Chicken Gnocchi Soup

Chicken Gnocchi Soup

Homemade Chicken Gnocchi Soup

This chicken gnocchi soup is a hearty, delicious, and simple soup.  It’s full of vegetables and a delectable creamy broth, that’s a perfect way to fill you up on a chilly day. This recipe was in instant family favorite and is such a quick and easy way to get a delicious dinner on the table.

I love to add pasta, rice, potatoes, dumplings or gnocchi to a recipe to make a simple soup more filling. The combination of gnocchi, vegetables, and chicken in this soup make it a well rounded meal on it’s own.

Soup is wonderful to make extra to enjoy the leftovers later in the week and this chicken gnocchi soup is no exception!  I love to make a double batch so we have quick, easy, and nutritious lunches to reheat during our busy weeks.

Pan of chicken gnocchi soup

 

Ingredients:

Butter

Onions

Carrots

Celery

Garlic

All purpose flour

Thyme 

Oregano

Nutmeg

Chicken broth or stock  – homemade makes this incredible. You can find my recipe for homemade chicken broth here.

Chicken – I like to use rotisserie chicken, but you can use baked or pan seared (canned chicken will tend to fall apart).

Half and half – you can also substitute cream or whole milk to make it heavier or lighter depending on your preference.

Gnocchi  – homemade really is very simple, but store bought works too!

Spinach – traditionally this is made with spinach, but we like to swap kale in

 

it occasionally (we’ve left it out too and it was still wonderful).

bowl of chicken gnocchi soup

 

fresh gnocchi dough cut into squares

Homemade gnocchi is such a simple and easy addition to this meal, you really should try to make it homemade.

Some recipes suggest to bake potatoes, but I have found it much faster and easier to peel, quarter, and boil the

potatoes until fork tender.  Boiling the potatoes allows you to mash them much easier than a dry baked potato.

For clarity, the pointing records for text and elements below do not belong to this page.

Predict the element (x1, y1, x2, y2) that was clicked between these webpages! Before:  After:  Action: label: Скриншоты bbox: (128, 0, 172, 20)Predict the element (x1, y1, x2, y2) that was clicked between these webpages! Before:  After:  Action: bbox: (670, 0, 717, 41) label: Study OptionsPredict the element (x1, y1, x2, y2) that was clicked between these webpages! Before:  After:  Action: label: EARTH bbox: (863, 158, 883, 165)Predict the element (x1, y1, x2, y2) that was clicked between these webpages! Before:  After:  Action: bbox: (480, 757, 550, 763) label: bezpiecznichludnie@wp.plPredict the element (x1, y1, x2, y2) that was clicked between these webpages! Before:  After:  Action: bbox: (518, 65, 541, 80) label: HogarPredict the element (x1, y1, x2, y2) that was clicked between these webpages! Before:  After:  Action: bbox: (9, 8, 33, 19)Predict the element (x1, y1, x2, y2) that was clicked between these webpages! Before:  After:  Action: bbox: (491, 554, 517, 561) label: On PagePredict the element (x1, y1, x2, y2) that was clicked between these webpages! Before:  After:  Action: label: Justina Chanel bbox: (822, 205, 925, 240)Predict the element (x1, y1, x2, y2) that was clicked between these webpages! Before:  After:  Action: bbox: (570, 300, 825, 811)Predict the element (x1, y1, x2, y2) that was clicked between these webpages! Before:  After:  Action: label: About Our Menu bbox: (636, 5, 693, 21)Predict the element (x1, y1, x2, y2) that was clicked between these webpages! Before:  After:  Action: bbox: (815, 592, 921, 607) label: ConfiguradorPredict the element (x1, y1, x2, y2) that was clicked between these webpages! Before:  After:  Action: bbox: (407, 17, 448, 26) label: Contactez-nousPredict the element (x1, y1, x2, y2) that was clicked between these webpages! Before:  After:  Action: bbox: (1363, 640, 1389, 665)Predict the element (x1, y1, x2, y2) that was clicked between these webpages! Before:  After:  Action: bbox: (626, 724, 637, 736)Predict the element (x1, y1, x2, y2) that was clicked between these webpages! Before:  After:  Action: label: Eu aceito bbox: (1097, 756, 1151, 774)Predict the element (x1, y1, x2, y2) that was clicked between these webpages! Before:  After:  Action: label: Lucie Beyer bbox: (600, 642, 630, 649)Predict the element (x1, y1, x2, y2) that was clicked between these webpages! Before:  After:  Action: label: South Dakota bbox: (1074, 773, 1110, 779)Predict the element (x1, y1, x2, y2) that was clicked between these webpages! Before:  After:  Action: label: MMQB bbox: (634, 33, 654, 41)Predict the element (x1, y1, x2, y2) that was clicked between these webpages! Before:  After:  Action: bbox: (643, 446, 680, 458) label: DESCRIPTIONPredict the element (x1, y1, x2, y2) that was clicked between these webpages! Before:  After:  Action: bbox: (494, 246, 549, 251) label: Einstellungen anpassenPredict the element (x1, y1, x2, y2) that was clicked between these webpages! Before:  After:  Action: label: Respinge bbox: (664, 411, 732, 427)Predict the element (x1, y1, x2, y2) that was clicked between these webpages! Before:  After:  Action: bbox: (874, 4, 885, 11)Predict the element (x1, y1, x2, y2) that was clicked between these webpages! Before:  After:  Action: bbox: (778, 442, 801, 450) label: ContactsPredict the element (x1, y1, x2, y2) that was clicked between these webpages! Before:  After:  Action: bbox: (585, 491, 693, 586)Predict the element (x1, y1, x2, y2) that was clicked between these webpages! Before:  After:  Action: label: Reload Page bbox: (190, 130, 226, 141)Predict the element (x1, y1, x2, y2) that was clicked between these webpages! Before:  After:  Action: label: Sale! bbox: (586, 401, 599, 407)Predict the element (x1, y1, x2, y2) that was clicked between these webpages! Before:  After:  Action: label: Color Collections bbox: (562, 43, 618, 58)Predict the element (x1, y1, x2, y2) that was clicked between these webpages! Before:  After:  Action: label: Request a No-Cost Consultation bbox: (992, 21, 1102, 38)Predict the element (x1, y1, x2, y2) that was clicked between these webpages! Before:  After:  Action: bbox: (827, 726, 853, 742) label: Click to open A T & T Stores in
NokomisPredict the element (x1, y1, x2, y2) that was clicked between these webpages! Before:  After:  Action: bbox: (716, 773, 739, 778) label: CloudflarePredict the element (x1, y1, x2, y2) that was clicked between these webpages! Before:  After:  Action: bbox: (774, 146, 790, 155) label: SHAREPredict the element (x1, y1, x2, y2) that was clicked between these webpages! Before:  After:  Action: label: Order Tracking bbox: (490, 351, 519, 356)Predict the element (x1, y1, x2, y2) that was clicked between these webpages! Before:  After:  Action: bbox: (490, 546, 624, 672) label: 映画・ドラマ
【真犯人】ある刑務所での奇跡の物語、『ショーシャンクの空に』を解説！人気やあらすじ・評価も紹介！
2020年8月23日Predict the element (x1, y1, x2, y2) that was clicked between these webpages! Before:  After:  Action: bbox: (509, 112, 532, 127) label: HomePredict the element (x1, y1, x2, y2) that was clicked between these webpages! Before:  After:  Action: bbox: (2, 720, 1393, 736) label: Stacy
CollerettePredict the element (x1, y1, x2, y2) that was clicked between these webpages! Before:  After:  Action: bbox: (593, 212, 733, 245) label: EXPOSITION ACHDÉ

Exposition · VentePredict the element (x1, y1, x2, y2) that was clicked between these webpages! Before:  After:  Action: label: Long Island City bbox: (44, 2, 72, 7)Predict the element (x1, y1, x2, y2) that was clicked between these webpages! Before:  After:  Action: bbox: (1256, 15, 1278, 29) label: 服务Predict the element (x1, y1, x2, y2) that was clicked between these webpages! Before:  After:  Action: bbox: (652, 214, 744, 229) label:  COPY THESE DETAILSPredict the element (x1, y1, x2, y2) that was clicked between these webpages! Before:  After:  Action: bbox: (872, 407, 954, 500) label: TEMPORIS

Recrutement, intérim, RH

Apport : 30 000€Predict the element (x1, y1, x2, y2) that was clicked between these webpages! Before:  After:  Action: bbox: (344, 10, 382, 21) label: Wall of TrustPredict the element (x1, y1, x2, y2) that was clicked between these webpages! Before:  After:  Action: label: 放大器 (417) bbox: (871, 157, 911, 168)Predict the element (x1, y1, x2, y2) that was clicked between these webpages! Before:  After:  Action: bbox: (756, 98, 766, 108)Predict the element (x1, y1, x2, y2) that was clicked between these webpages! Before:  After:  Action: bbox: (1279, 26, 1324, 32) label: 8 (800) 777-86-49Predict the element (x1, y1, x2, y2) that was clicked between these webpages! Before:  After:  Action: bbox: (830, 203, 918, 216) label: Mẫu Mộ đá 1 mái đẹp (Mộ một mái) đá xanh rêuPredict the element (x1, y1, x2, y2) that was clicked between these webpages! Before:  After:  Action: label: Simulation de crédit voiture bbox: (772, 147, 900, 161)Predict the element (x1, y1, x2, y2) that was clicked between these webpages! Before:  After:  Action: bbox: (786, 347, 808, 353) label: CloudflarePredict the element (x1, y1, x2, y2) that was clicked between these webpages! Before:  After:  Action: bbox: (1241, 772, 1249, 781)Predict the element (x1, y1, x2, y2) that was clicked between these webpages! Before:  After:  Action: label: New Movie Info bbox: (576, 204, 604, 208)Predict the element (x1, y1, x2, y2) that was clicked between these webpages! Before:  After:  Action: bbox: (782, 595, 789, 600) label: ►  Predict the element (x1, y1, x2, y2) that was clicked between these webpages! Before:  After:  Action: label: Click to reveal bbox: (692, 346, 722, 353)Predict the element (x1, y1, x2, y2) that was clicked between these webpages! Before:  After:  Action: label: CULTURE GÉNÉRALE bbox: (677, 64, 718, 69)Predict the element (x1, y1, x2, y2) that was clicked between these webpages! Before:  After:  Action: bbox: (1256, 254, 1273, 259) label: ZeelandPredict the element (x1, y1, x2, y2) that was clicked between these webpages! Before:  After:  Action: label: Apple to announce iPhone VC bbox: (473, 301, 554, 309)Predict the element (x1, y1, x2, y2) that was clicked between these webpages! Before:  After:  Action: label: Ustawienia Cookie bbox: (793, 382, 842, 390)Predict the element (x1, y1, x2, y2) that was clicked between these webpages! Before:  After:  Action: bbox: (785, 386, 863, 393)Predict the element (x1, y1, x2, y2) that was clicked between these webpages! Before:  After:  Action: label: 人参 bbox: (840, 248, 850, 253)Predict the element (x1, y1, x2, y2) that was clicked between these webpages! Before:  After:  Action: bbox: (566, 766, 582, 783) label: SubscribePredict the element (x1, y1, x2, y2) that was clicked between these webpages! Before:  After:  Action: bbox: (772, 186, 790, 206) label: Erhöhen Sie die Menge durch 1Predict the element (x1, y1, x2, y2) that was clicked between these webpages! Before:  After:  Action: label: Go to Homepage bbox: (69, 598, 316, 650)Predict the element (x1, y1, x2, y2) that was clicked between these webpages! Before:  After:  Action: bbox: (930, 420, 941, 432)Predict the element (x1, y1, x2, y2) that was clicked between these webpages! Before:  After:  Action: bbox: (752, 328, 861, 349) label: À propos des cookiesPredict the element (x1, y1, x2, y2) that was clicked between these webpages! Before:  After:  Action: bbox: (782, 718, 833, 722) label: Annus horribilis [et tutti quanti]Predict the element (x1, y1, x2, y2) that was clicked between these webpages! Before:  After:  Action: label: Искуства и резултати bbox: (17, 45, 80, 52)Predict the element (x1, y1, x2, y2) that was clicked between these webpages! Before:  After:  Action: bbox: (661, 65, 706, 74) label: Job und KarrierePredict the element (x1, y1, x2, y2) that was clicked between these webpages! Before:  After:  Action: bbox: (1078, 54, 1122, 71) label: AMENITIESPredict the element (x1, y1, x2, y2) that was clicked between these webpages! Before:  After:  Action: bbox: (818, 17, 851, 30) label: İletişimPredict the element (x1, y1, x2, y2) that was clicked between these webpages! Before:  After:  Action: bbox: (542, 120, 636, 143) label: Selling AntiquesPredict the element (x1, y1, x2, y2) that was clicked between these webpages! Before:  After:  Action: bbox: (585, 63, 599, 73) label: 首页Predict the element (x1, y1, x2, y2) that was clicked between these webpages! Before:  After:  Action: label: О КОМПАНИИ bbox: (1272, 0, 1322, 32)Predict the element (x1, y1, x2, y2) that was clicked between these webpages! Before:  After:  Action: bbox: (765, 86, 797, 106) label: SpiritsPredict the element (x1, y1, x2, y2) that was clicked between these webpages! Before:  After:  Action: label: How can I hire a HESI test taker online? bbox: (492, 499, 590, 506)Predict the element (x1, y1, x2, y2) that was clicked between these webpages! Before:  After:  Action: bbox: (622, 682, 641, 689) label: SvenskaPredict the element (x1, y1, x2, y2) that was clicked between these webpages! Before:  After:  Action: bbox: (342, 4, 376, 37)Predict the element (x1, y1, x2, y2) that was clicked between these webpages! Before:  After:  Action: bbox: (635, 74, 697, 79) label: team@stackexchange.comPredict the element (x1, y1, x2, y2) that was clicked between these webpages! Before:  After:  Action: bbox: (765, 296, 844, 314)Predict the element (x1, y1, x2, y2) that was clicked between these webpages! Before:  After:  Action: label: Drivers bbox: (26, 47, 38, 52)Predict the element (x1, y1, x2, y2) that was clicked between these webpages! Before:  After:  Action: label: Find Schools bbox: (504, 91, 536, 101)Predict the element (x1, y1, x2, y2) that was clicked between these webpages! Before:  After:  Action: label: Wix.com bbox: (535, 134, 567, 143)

To make homemade gnocchi, boil and mash two large russet potatoes and add mix in flour, salt, and eggs until a firm dough forms.  Roll into 1″ ropes and cut in 1″ segments.  Add them directly to the soup pot to cook.

 

cut fresh gnocchi and a dough scraper

 

Tools:

Large pot (I like to use a large dutch oven)

Cutting board

Knife

Measuring cups and spoons

 

Tips:

  • By using a store bought rotisserie chicken, this meal comes together very quickly.  If you choose not to use rotisserie chicken, you can use baked or pan seared chicken breasts.
  • I use the bones from the rotisserie chicken to make a big batch of homemade chicken broth and use it for recipes throughout the week.  I like to slow simmer it, but you can make it quick in an instant pot.
  • Heavy cream instead of half and half will give you a creamier soup (it will make any leftovers very thick though). If you don’t have either, whole milk can be substituted and it’s still delicious.
  • To simplify making homemade gnocchi, I like to make a large batch and freeze the dough in 16 oz portions.  Having the dough ready to roll out and cut is so quick and easy!

 

Chicken Gnocchi Soup

Erin Evans
Simple and delicious chicken gnocchi soup
Prep Time 10 minutes
Cook Time 25 minutes
Course Soup
Cuisine Italian
Servings 6

Equipment

  • 1 Dutch oven or medium stockpot

Ingredients
  

  • 3 tbsp butter
  • 3 stalks celery, chopped
  • 3 carrots, sliced
  • 1 small onion, chopped
  • 3 cloves garlic, minced
  • ½ tsp dried thyme
  • ½ tsp oregano
  • 1 pinch nutmeg
  • 3 tbsp flour
  • 4 c chicken stock
  • 1 c half and half
  • 2 c rotisserie chicken, chopped*
  • 6 c baby spinach**
  • 16 oz gnocchi

Instructions
 

  • In a large dutch oven over medium high heat, melt the butter and add celery, carrots and onion. Cook until onion is soft and translucent, about 8 minutes. Add garlic and cook for 1 minute.
  • Sprinkle the flour over the vegetables and cook for 2 minutes, stirring constantly. Slowly add the chicken broth and stir to combine
  • Add thyme, oregano, and nutmeg and simmer until carrots and celery are soft – about 15 minutes.
  • Add the gnocchi and cook for 2 -4 minutes until they float.
  • Lower temperature to a simmer and add the half and half, chicken, and spinach. Cook until spinach wilts. Season with salt and pepper to taste. Enjoy!

Notes

* I use rotisserie chicken, but you can roast 2 chicken breasts and chop.  The chicken breasts can also be added to the broth and boiled until it can be shredded.
** Traditionally, chicken gnocchi soup has spinach.  I don’t often have spinach growing in the garden, so we have used kale, or omitted it entirely – it’s delicious in all variations!